Action item
Determine the number of lines in the listing below in which the word "will" is present, and state it without comment.

Supplied material
□ □ □ □

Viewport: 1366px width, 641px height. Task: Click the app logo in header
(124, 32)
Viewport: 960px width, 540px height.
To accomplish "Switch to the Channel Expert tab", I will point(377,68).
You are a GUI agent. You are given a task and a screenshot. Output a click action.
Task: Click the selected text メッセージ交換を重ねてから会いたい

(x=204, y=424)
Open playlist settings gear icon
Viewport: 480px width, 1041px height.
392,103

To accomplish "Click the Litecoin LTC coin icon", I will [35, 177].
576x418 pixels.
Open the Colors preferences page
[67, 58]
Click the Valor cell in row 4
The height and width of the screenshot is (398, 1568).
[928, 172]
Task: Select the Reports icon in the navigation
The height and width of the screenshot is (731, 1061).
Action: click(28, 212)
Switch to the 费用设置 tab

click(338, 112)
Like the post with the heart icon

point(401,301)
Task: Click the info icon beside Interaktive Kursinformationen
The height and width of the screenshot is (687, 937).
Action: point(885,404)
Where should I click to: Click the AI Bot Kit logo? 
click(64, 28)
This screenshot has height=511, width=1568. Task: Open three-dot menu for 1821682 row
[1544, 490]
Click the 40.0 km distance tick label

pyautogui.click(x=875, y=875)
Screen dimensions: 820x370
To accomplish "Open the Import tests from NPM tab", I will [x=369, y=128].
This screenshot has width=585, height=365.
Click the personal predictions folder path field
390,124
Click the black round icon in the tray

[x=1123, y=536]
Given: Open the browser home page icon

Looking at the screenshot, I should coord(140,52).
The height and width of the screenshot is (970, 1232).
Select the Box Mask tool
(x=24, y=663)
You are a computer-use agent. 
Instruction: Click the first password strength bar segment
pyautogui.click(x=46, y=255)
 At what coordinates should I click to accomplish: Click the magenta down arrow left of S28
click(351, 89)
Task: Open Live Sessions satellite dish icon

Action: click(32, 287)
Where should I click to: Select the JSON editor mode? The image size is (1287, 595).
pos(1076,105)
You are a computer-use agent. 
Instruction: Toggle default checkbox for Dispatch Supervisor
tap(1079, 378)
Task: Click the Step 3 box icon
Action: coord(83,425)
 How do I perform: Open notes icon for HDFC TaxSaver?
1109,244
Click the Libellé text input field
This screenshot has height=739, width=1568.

□ □ □ □

Answer section
3